Senate Tax Bill Likely to Keep $1 Million Mortgage Cap

Updated on
  • House legislation proposed cap of $500,000 for new home sales
  • Cornyn says Senate Finance will begin its markup on Nov. 13

The Make-or-Break Week Ahead for Tax Reform

Senate tax writers are planning on keeping the mortgage interest deduction limit at $1 million, unlike the House legislation released last week that set a cap of $500,000 for new home sales, according to a person familiar with the emerging Senate bill.

The Senate Finance Committee is still on track to introduce something shortly after its counterpart panel in the House -- the Ways and Means Committee -- finishes work on its version of the legislation later this week, said the person, who asked not to be named because discussions are private. The Senate bill is also likely to include measures to drop the corporate rate to 20 percent and give relief to more pass-through businesses, the person said.

There “isn’t any doubt” the Senate bill will have key differences with the House, but a top goal is keeping the House bill’s new corporate tax rate of 20 percent, Senate Finance Chairman Orrin Hatch, a Utah Republican, said in an interview.

Hatch wouldn’t specify his plans for the mortgage interest deduction. However, when asked whether the panel would keep the $1 million limit intact, he said: “Well, I don’t know. It depends on how much feeling there is about moving it back, but I’m not sure.”
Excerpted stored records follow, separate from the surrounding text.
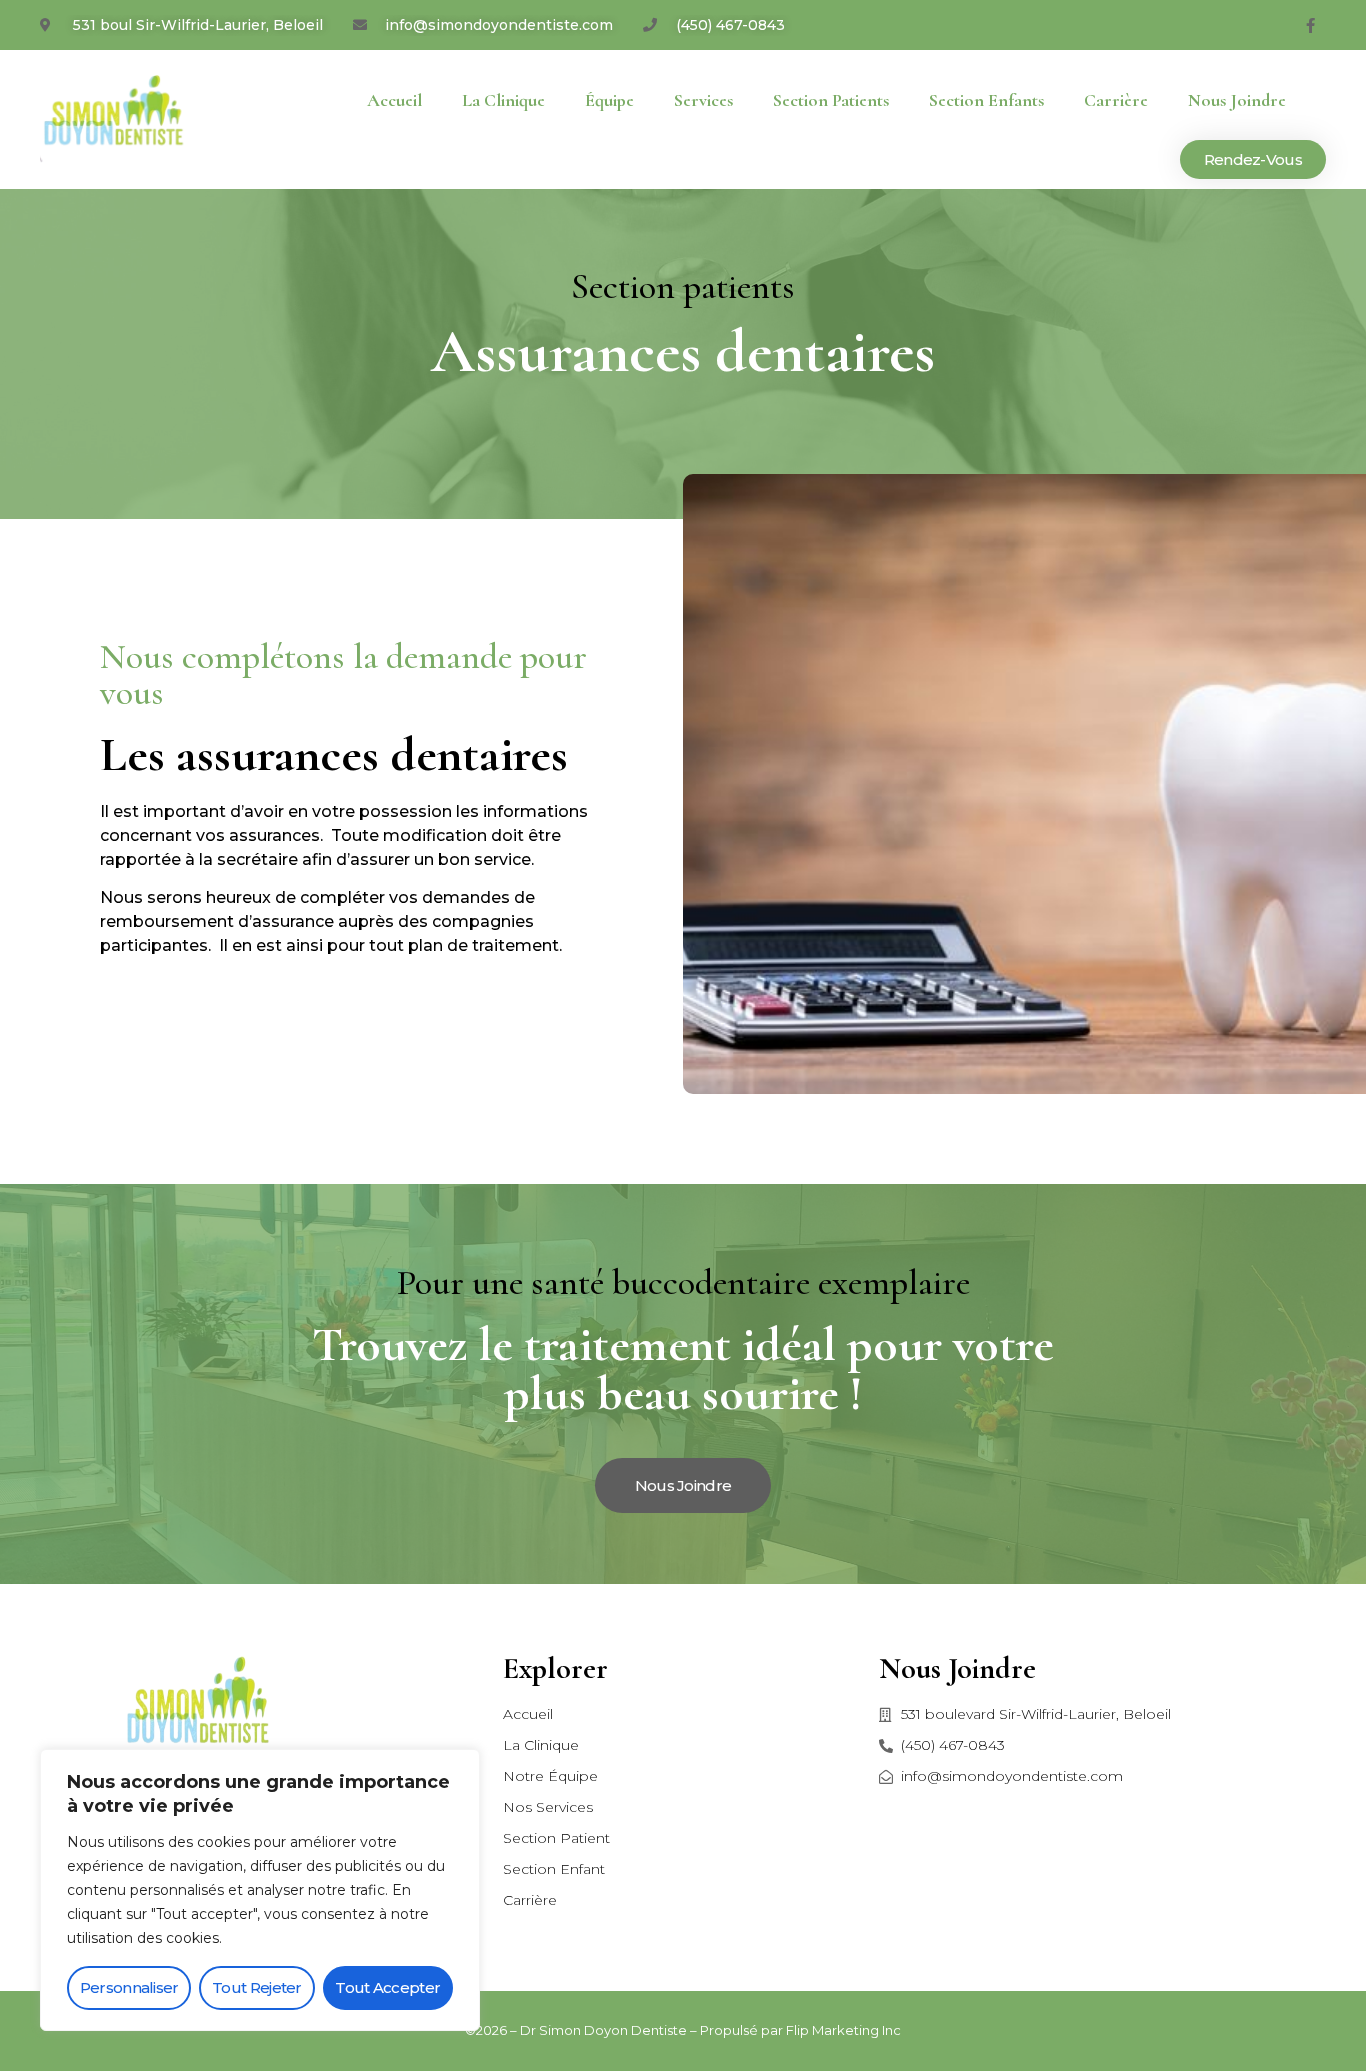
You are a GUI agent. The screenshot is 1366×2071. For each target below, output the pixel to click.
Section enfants (986, 100)
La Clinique (503, 100)
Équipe (609, 100)
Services (703, 100)
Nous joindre (1237, 100)
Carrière (1116, 100)
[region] (260, 1890)
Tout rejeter (257, 1987)
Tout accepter (387, 1987)
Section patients (831, 100)
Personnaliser (129, 1987)
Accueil (394, 100)
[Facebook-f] (1311, 25)
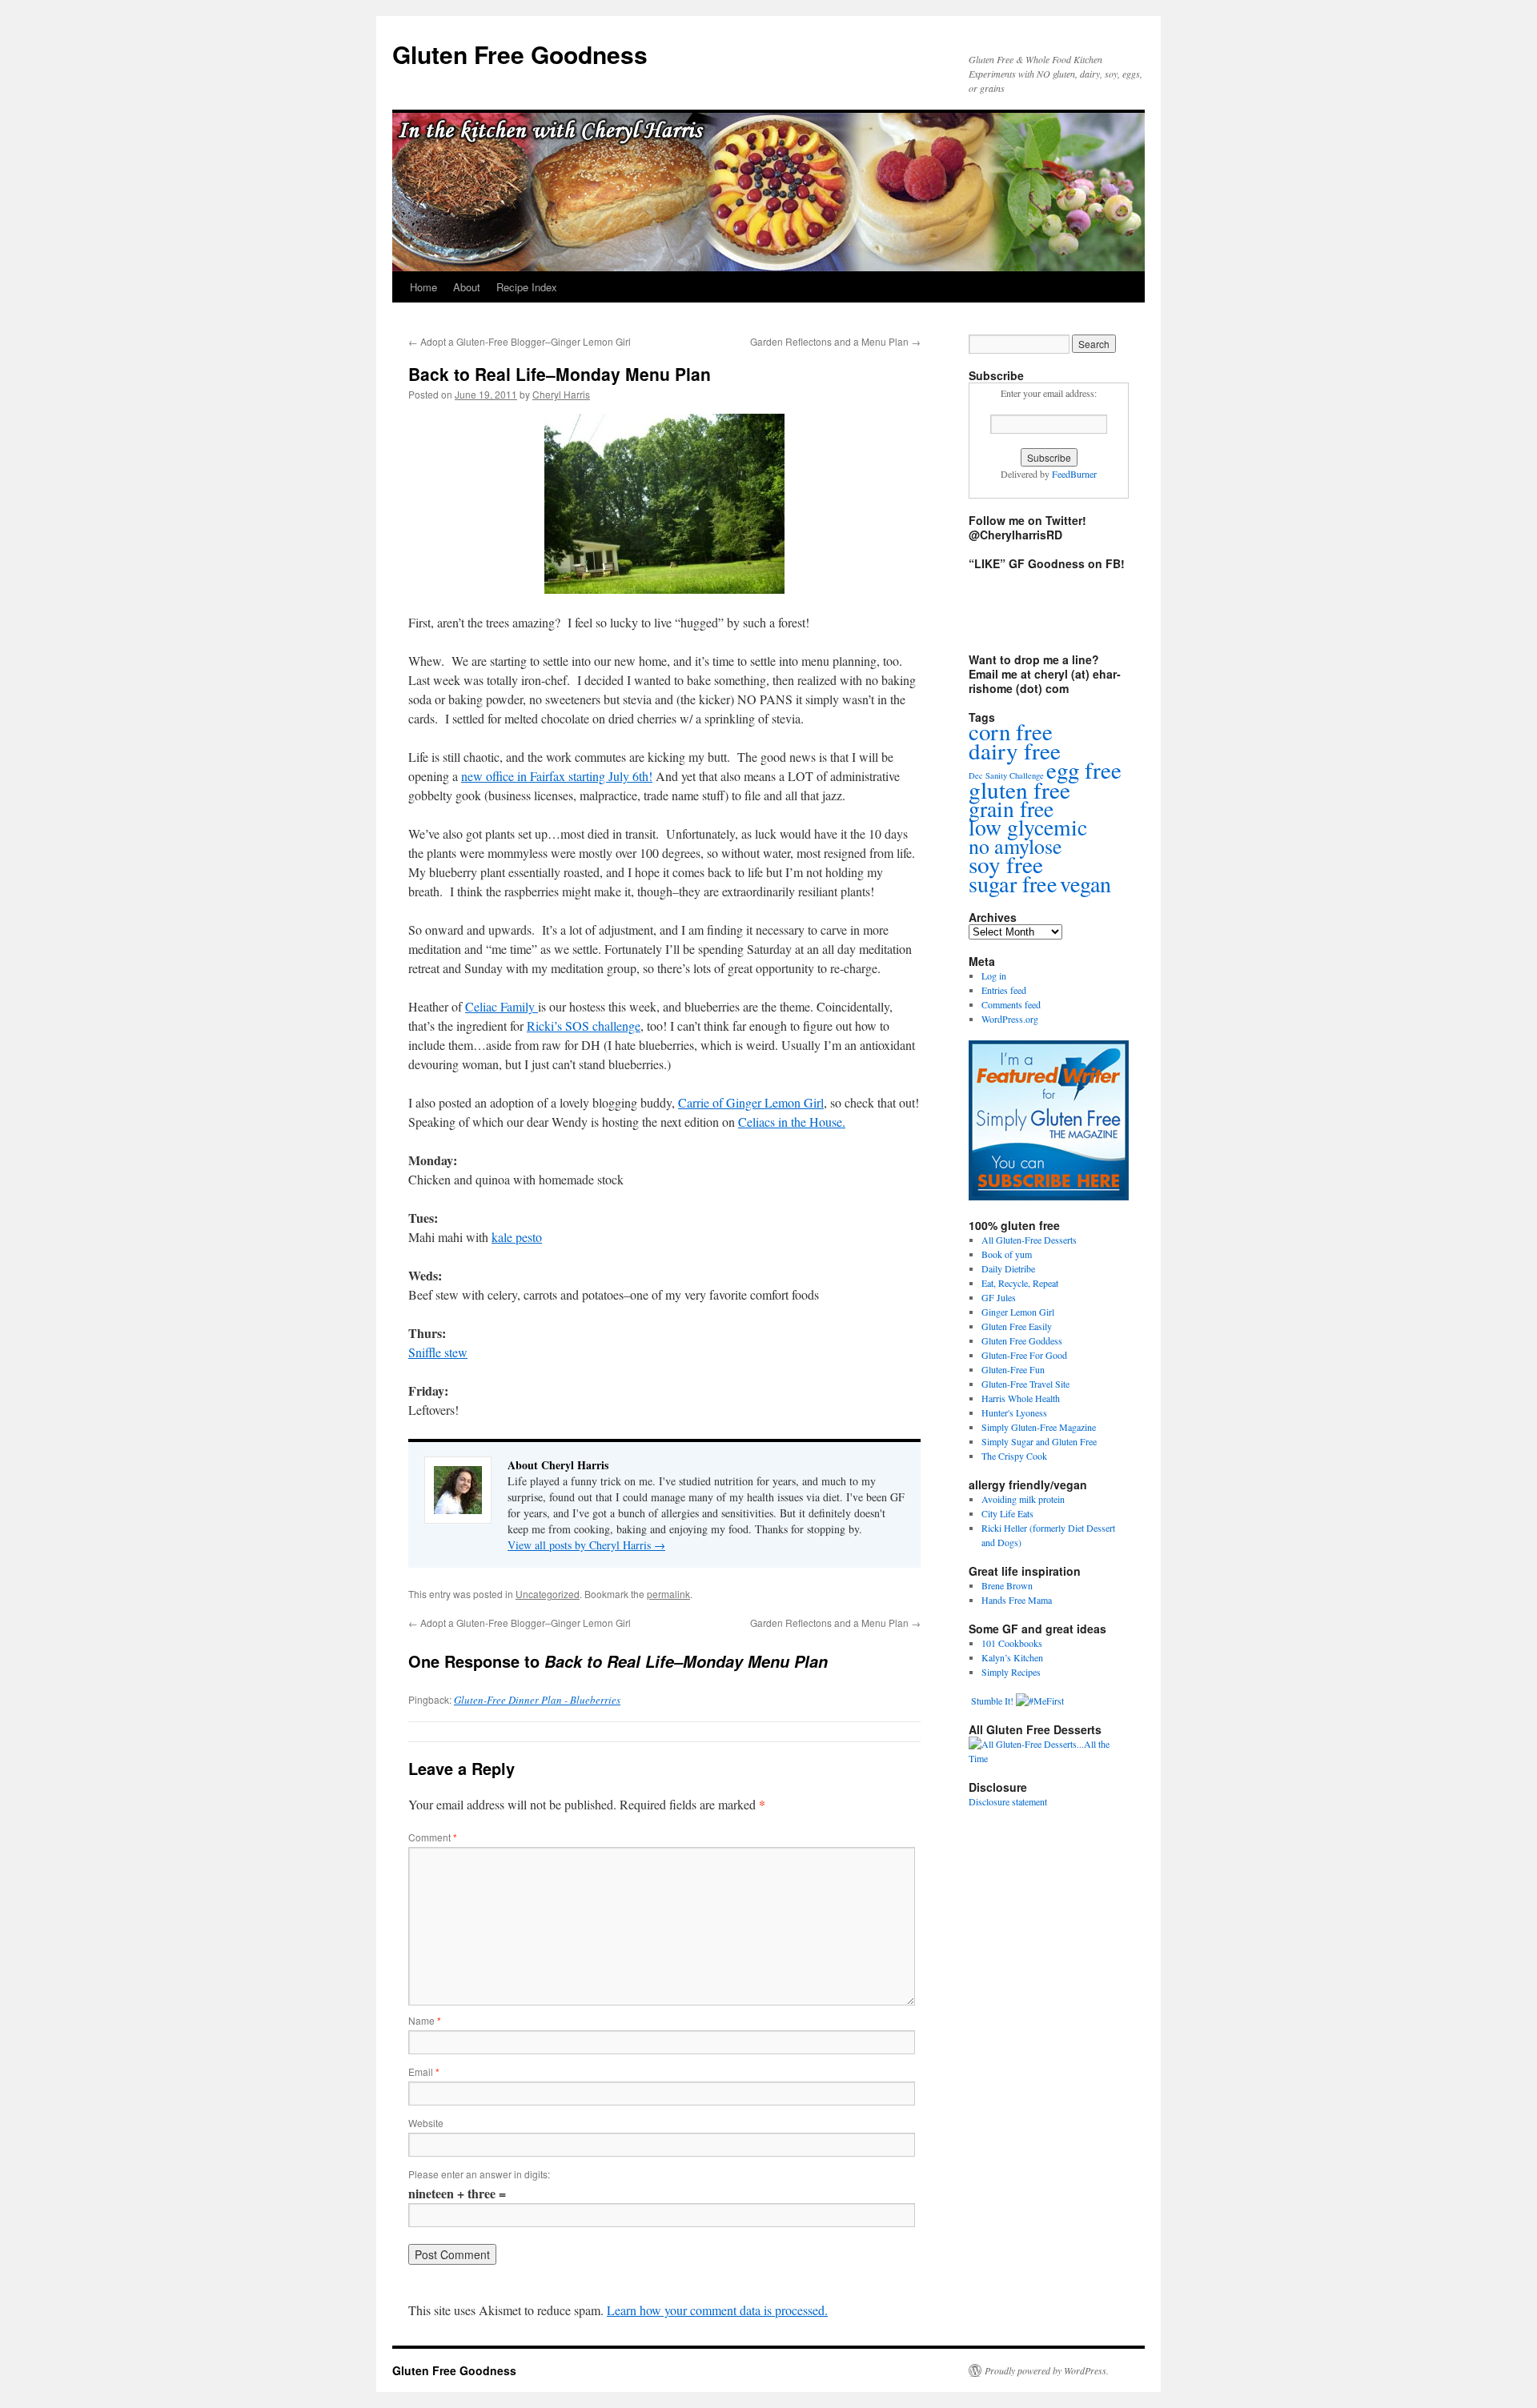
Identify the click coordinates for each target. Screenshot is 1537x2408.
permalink (668, 1594)
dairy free (1015, 750)
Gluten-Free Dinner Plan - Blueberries (537, 1700)
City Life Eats (1007, 1513)
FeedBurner (1074, 473)
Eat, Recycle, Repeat (1019, 1282)
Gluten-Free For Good (1024, 1354)
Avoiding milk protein (1023, 1498)
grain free (1011, 808)
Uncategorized (548, 1594)
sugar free (1013, 883)
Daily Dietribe (1008, 1268)
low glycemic (1028, 827)
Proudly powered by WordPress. (1047, 2370)
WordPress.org (1009, 1018)
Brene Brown (1007, 1585)
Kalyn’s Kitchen (1012, 1657)
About (466, 286)
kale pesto (517, 1236)
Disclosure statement (1008, 1801)
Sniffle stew (438, 1352)
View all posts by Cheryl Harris (586, 1545)
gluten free (1019, 789)
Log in (993, 975)
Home (423, 286)
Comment (432, 1837)
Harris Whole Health (1020, 1398)
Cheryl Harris (561, 394)
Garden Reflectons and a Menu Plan (835, 341)
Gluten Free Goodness (520, 54)
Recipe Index (526, 286)
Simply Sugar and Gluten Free (1039, 1441)
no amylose (1015, 845)
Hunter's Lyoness (1014, 1412)
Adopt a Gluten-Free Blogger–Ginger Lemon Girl (519, 341)
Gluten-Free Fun (1013, 1369)
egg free (1084, 769)
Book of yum (1006, 1254)
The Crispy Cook (1014, 1455)
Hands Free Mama (1016, 1599)
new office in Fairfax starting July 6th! (556, 775)
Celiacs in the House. (791, 1121)
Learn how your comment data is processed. (717, 2310)
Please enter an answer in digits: (479, 2174)
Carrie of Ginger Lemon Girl (751, 1102)
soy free (1006, 863)
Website (425, 2123)
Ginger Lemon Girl (1017, 1311)
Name (424, 2020)
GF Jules (998, 1297)
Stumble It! (991, 1700)
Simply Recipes (1011, 1671)
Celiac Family (501, 1006)
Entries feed (1003, 990)
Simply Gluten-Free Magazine (1038, 1426)
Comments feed (1011, 1004)
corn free (1011, 731)
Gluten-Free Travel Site (1025, 1383)
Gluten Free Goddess (1021, 1340)
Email (423, 2071)
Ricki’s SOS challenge (583, 1025)
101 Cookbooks (1011, 1643)
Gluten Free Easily (1016, 1326)
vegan (1085, 883)
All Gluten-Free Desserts (1029, 1239)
The House tax-overhaul bill released Thursday included an unexpected provision that would cap the mortgage-interest deduction on home sales at $500,000 -- a departure from the current cap of $1 million for couples filing jointly. The National Association of Realtors, which has been wary of the tax plan, said that measure “appears to confirm many of our biggest concerns.”

Opening the Door

If the Senate keeps the existing mortgage-interest provision, that may open the door to demands from members of the House who favor that approach. Representative Mark Meadows, the chairman of the conservative Freedom Caucus, said he’d seek to “renegotiate” the House tax plan if the Senate preserves the $1 million cap.

“It certainly makes us have a pause on exactly what we’re doing in our bill and if indeed they are keeping the $1 million deduction on mortgage interest and we’re not, that’s problematic,” said the North Carolina Republican, a former real estate developer.

Senator John Cornyn of Texas, the No. 2 Republican leader, said in an interview Monday the chamber’s tax-writing committee wouldn’t be using the House bill as a starting point. “We’re going to start from scratch, really. We wish them well and I think a lot of what they’ve tried to do is kind of instructive for us,” Cornyn said.

He said he expects the Finance panel will begin working on the bill next Monday with a vote in the full Senate by the Thanksgiving holiday. 

Raising Revenue

Senate tax writers must come up with ways to raise enough revenue, including eliminating deductions, to conform to the congressional budget. Under their budget resolution, Republicans must stay within a total of $1.5 trillion in net deficit increases over a decade for the bill to pass the Senate without Democratic support.

Senators are still debating what to do about the treatment of state and local tax deductions, according to the person. The Senate is less focused than the House on a controversial measure to repeal deductions for state and local income and sales taxes. The biggest beneficiaries of that tax break are in high-tax states dominated by Democrats, such as New York, New Jersey and California.

The differences between the House and Senate will have to be negotiated and resolved before any tax legislation is sent to President Donald Trump for his signature.